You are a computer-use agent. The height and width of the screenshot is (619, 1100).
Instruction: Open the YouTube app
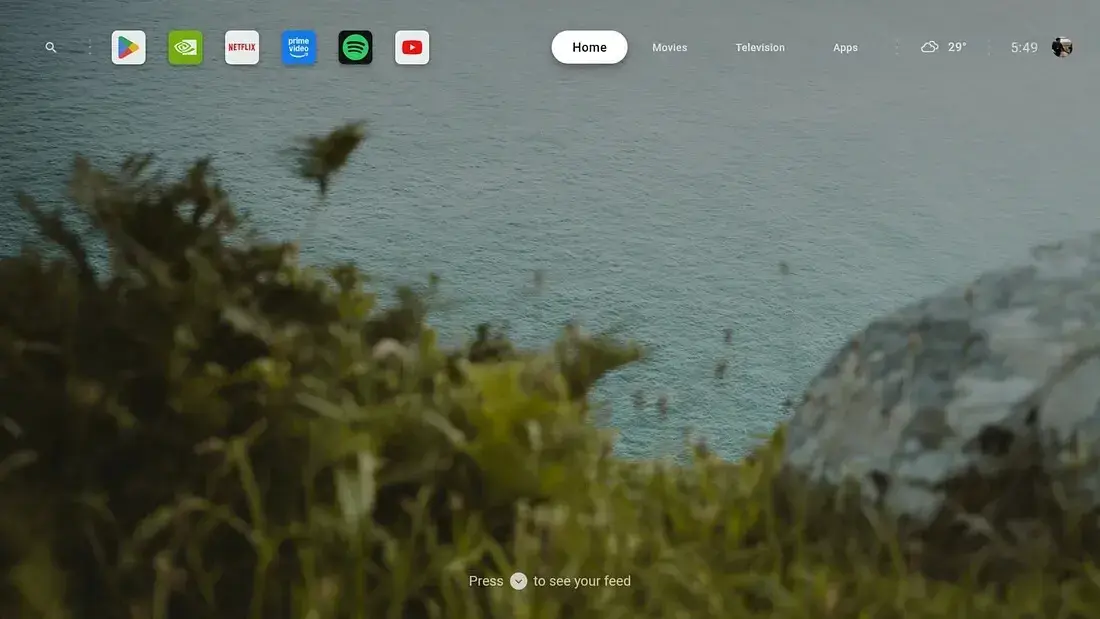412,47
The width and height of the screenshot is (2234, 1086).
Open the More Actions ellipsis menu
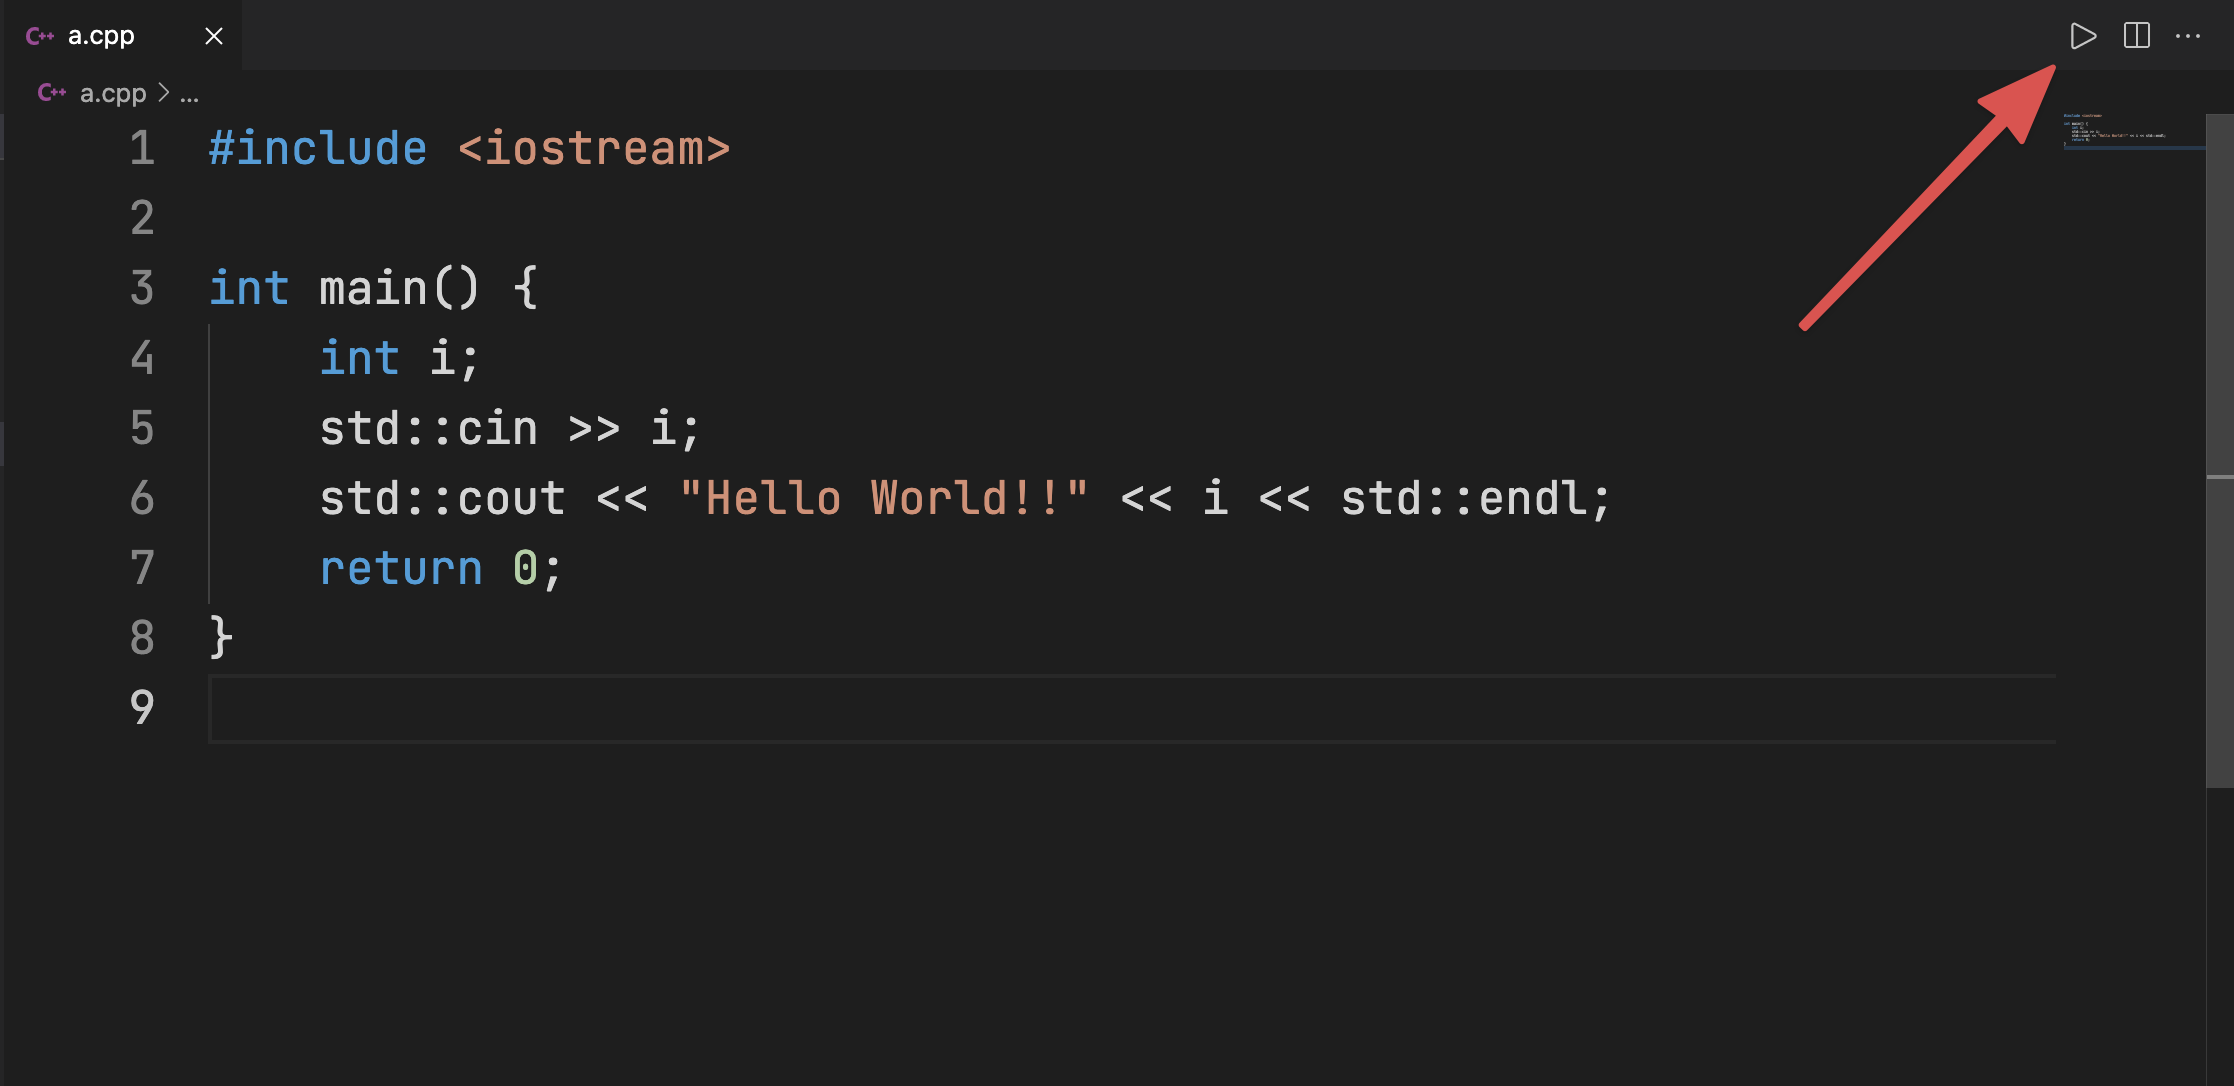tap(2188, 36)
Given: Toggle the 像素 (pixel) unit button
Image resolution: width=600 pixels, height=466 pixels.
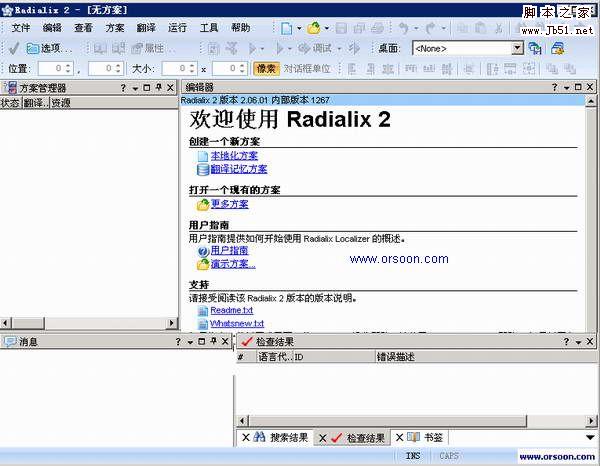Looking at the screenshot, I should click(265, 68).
++++++++++
▶ **THE PROBLEM**: Swap "Open" for "Launch" throughout the entries above, keeping everything else the same. Write them out again without the pictures.

▶ **OUTPUT OF THE EXERCISE**:
You are a computer-use agent. The height and width of the screenshot is (619, 1100).
Instruction: Launch the YouTube app
412,47
The width and height of the screenshot is (2234, 1086).
Launch the More Actions ellipsis menu
tap(2188, 36)
Given: Toggle the 像素 (pixel) unit button
Image resolution: width=600 pixels, height=466 pixels.
Looking at the screenshot, I should click(265, 68).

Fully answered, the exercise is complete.